Complete the following
a - Decide whether each statement agrees with the article below on UH's integration anniversary, answering yes or no and quoting the exact words of the article that decide it: (i) The event was hosted by the department of history. (ii) Don Chaney was the first black basketball recruit at UH. (iii) Attica Locke is Gene Locke's daughter.
b - According to the article below on UH's integration anniversary, who began the event by welcoming those in attendance?
[[ Provided text open ]]
UH celebrated the 50th anniversary of its integration Monday by inviting two black alumni who witnessed the initial challenges of desegregation and the award-winning author of a novel set during that time period to discuss their experiences.
The department of political science, in conjunction with other UH departments, hosted “Revolution on Cullen: The Personal Challenges of Integrating UH in the 1960s” to commemorate this semicentennial.
The event featured a discussion panel with Don Chaney, the first black basketball recruit at UH and former NBA player and coach; and Gene Locke, one of the first black students at UH, political activist and former mayoral candidate.
Keynote speaker Attica Locke, daughter of Gene and author of “Black Water Rising,” called for recognition and awareness of the hard work required to achieve integration.
“My hope is that people pause to contemplate that the University that they’re walking around in is the way it is today because of other people’s efforts 50 or 60 years ago,” Attica said. “Remember that and do not take for granted how great this University is now and that it took a lot of work to get here.”
UH President Renu Khator began the event by welcoming those in attendance and thanking Locke and Chaney for coming to the event and all they had done for UH.
[[ Provided text closed ]]
[[ Recorded information open ]]
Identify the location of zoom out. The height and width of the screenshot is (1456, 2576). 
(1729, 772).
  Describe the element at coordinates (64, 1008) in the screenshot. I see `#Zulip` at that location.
[[ Recorded information closed ]]
Responses by item number
a -
(i) No: "The department of political science, in conjunction with other UH departments, hosted"
(ii) Yes: "Don Chaney, the first black basketball recruit at UH"
(iii) Yes: "Attica Locke, daughter of Gene"

b - UH President Renu Khator began the event by welcoming those in attendance.